# PASSAGE CHOISI:
# # #

Gilbert Simondon
(1924-1989) fait l’objet d’une redécouverte méritée à travers la réédition de
son œuvre, diverses émissions (dont une semaine des Nouveaux chemins de la connaissance), articles divers. De fait ce
normalien agrégé de philosophie qui enseigna au lycée Descartes de Tours la
philosophie et parfois…la physique, écrivit une thèse dirigée par Canguilhem, L'individuation
à la lumière des notions de forme et d'information, dont la partie
complémentaire (Du mode d'existence des
objets techniques) est la plus connue et la plus décoiffante est l’auteur
d’une œuvre encyclopédique qui a bien l’ambition de faire système et de définir
un nouvel humanisme qui englobe la technique.
Quelques
idées issues principalement Du mode
d’existence des objets techniques :
Simondon parle d’objets
techniques, et c’est une manière de souligner qu’ils devraient avoir le même
statut, la même dignité et susciter le même intérêt des penseurs que les objets religieux et esthétiques. Il y
a là une injustice rave et une lacune dans la culture. Il s’oppose à Heidegger
et aux technophobes, et insiste sur le fait qu’il faut penser la technique à partir des objets, et non à partir de
la philosophie. Face à Jacques Ellul et aux épigones attardés d’Heidegger,
il proteste contre une véritable xénophobie de la technique, d’un misonéisme
contre les machines. La technique fait la jonction entre le vital et les
institutions de la culture, elle organisatrice des rapports entre le monde et
l’homme. La technique serait responsable d’un monde sans âme, responsable des
désastres et du désagrément de vivre ? Non, dit Simondon, on peut avoir
une relation à la technique qui ne soit pas aliénante. La technique peut être
source de mal, de domination, de puissance mais penser la technique comme
source du mal, c’est refuser de penser. L’objet technique est humain parce
qu’inventé (et la théorie de l’invention occupe une grande part de l’œuvre de
Simondon) ; il est porteur d’une très grande valeur de par la quantité
d’efforts humain qu’il a fallu pour le concevoir. L’opposition entre la culture
et le technique, entre l’homme et la machine est sans fondement, elle masque
derrière un facile humanisme un mépris de l’homme lui-même. Les objets
techniques sont des médiateurs privilégiés entre la nature et l’homme. Ne pas
reconnaitre la part d’humanité dans la machine est une forme d’aliénation et au
contraire, une pensée authentique de la machine possède une fonction
libératrice.

# # #

Entrées de pointage sur documents et captures d'écran
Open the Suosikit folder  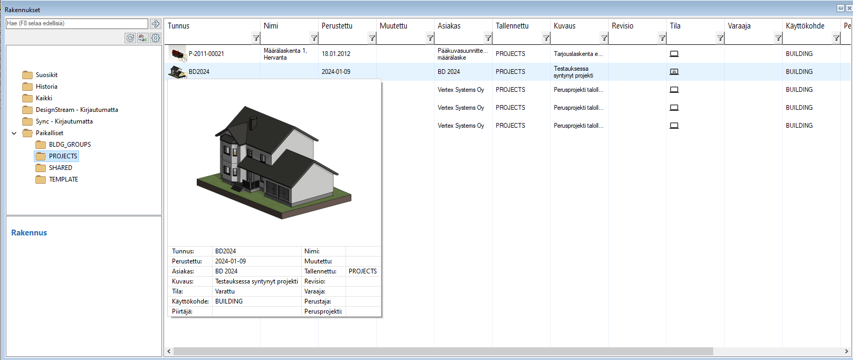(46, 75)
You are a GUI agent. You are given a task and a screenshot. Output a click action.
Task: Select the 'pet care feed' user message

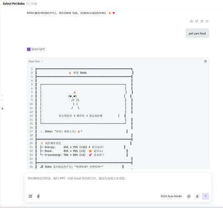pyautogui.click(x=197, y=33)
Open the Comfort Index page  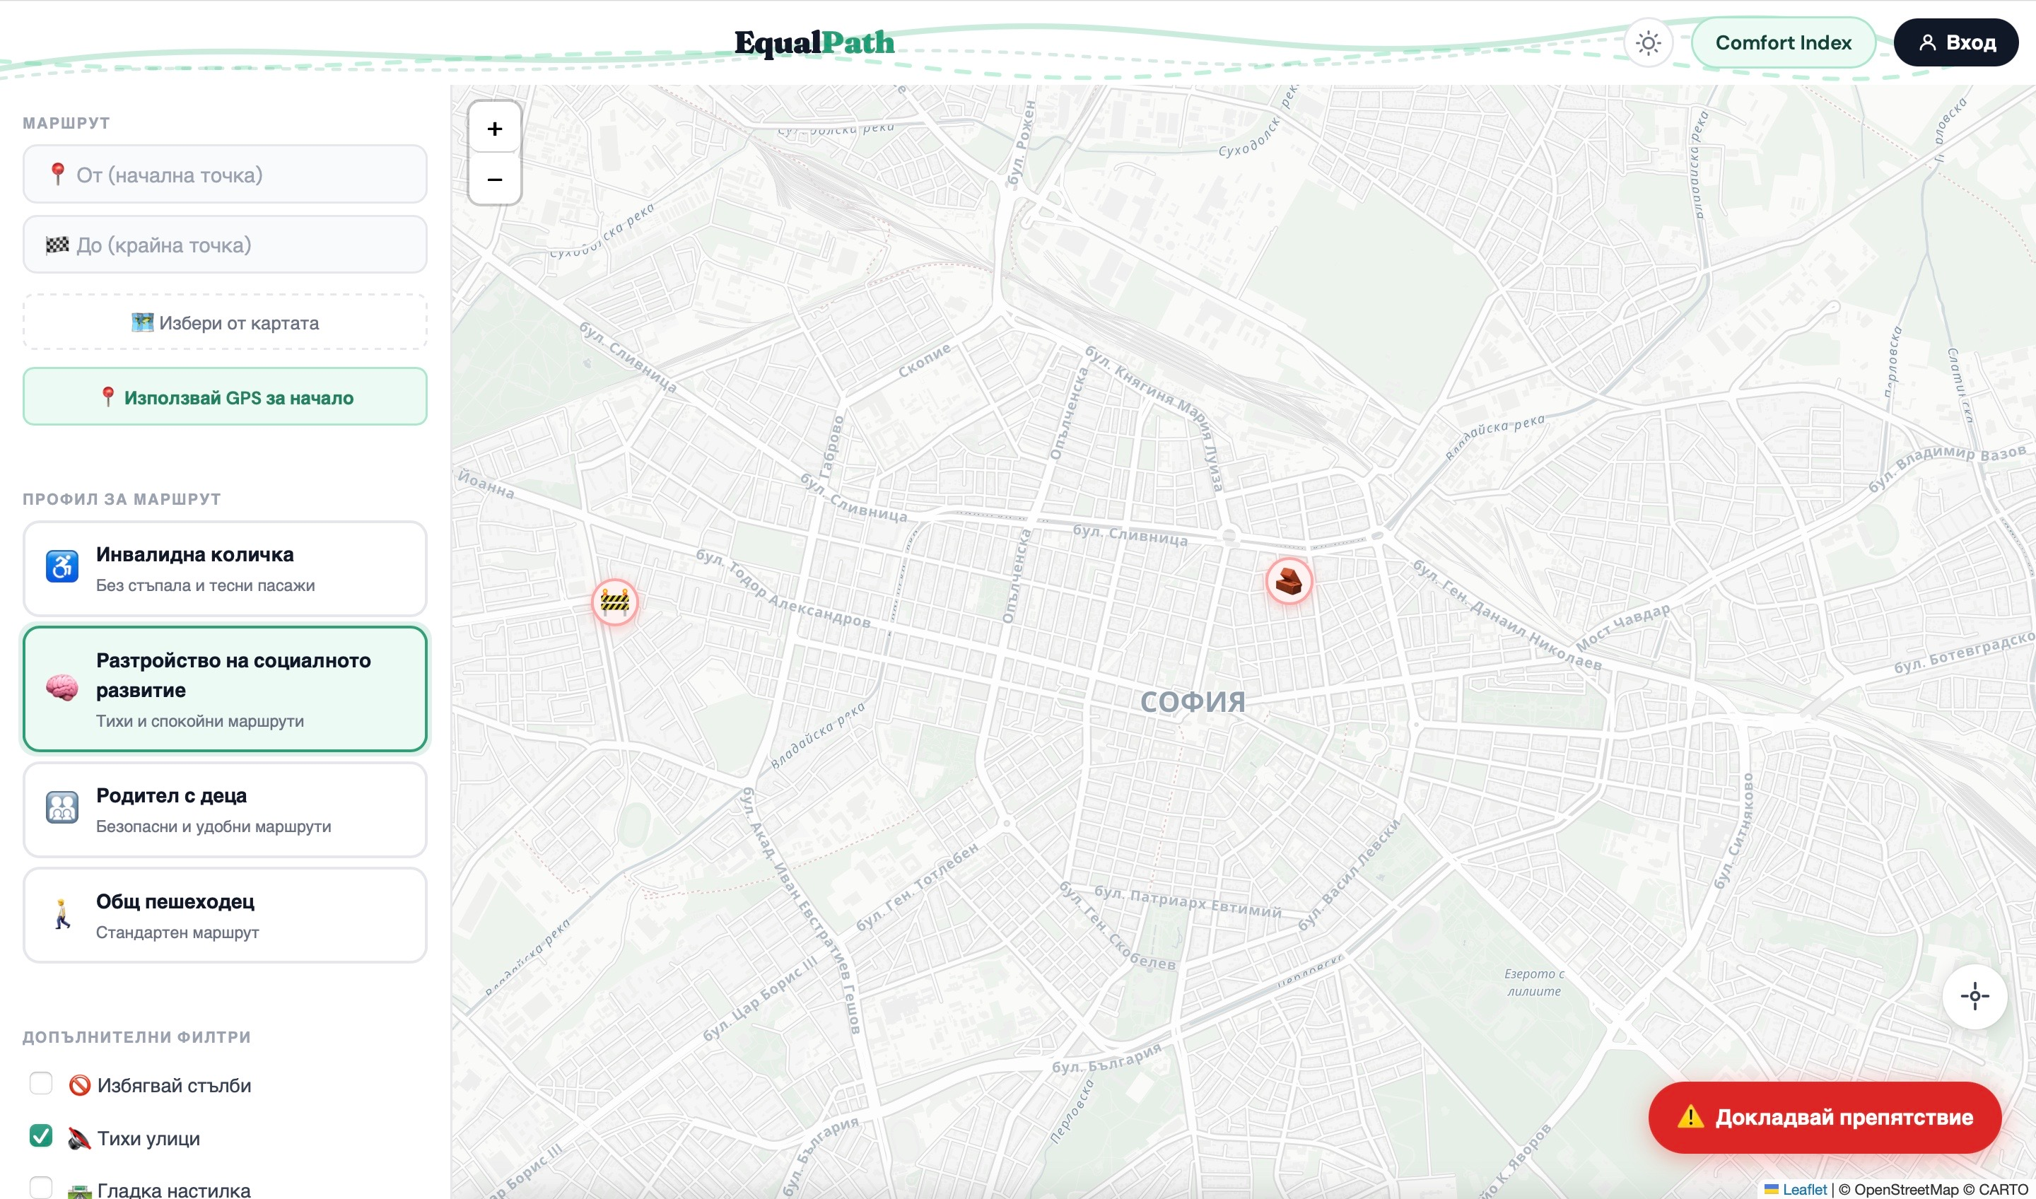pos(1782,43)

# # #

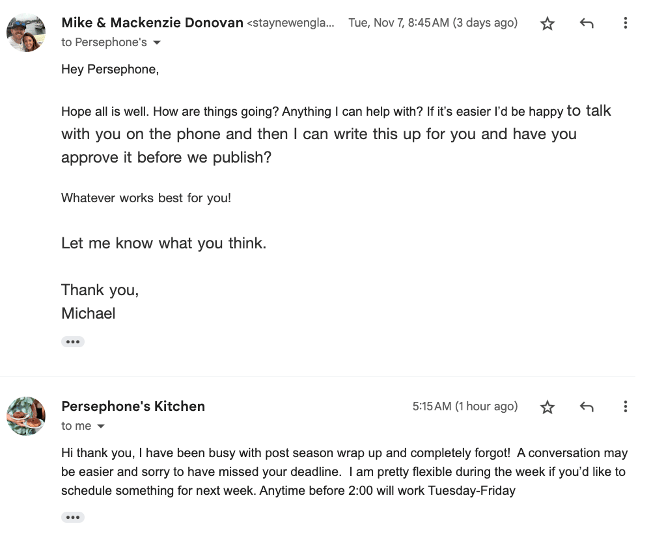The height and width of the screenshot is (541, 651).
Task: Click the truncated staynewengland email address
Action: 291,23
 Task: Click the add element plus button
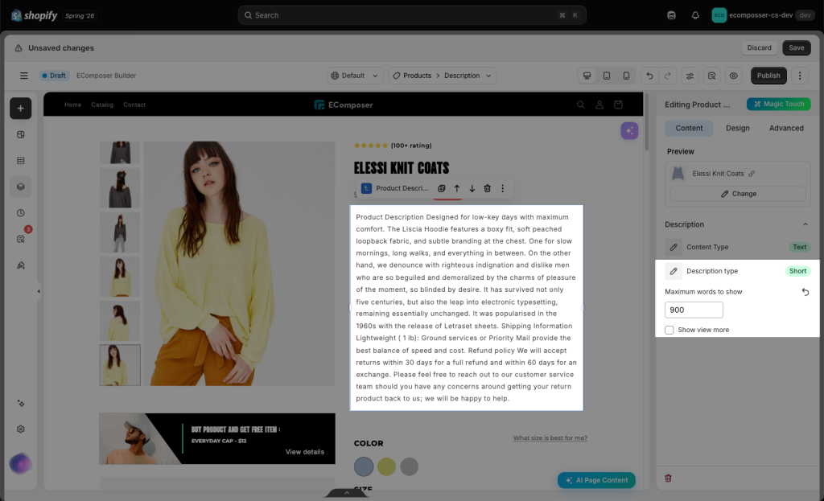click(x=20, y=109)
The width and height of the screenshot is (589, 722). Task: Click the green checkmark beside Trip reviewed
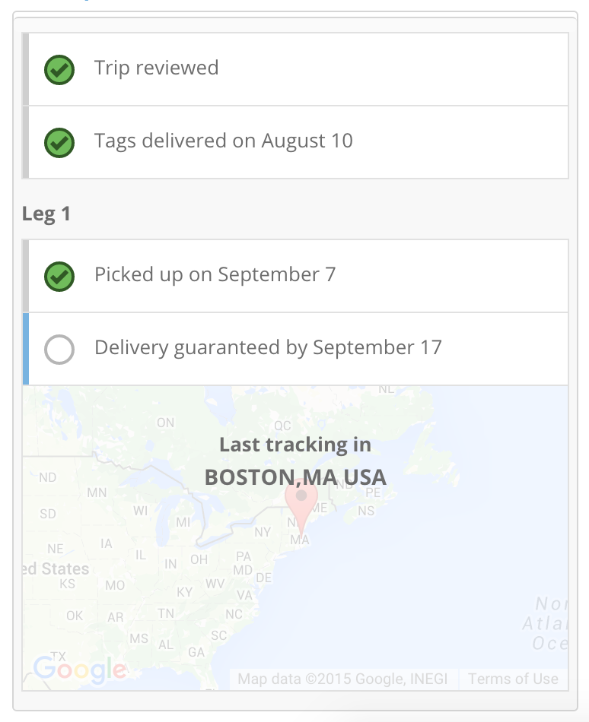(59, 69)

# # #

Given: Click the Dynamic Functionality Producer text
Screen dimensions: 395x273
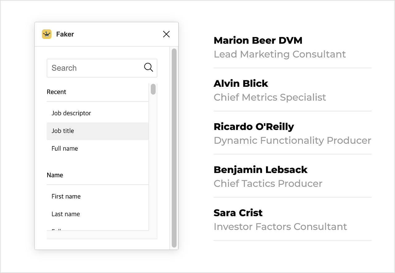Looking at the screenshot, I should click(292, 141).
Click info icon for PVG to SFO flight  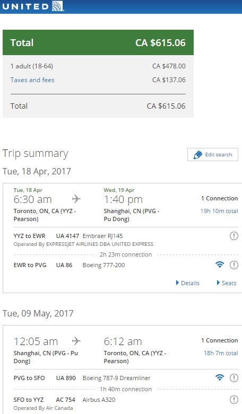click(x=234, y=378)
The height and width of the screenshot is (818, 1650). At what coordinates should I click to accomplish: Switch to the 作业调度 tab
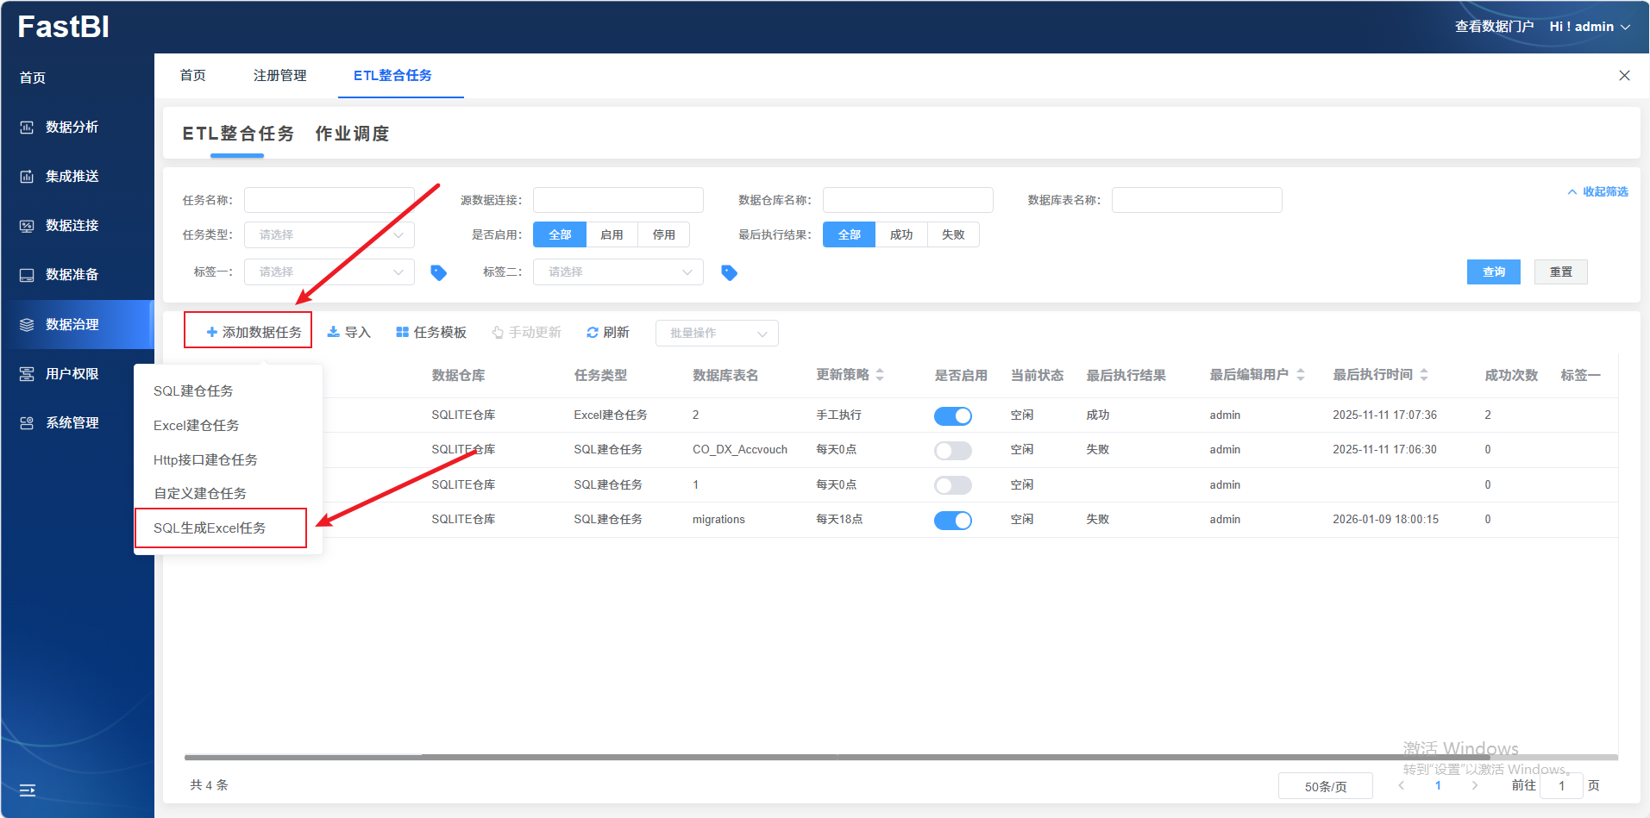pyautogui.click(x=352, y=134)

# # #

# CONSIGNE:
Transcrivez fidèlement le texte sur Simondon entre « Gilbert Simondon » et « englobe la technique. », bornes comprises. Appuyez-vous seulement sur le texte sur Simondon.

# RÉPONSE:
Gilbert Simondon
(1924-1989) fait l’objet d’une redécouverte méritée à travers la réédition de
son œuvre, diverses émissions (dont une semaine des Nouveaux chemins de la connaissance), articles divers. De fait ce
normalien agrégé de philosophie qui enseigna au lycée Descartes de Tours la
philosophie et parfois…la physique, écrivit une thèse dirigée par Canguilhem, L'individuation
à la lumière des notions de forme et d'information, dont la partie
complémentaire (Du mode d'existence des
objets techniques) est la plus connue et la plus décoiffante est l’auteur
d’une œuvre encyclopédique qui a bien l’ambition de faire système et de définir
un nouvel humanisme qui englobe la technique.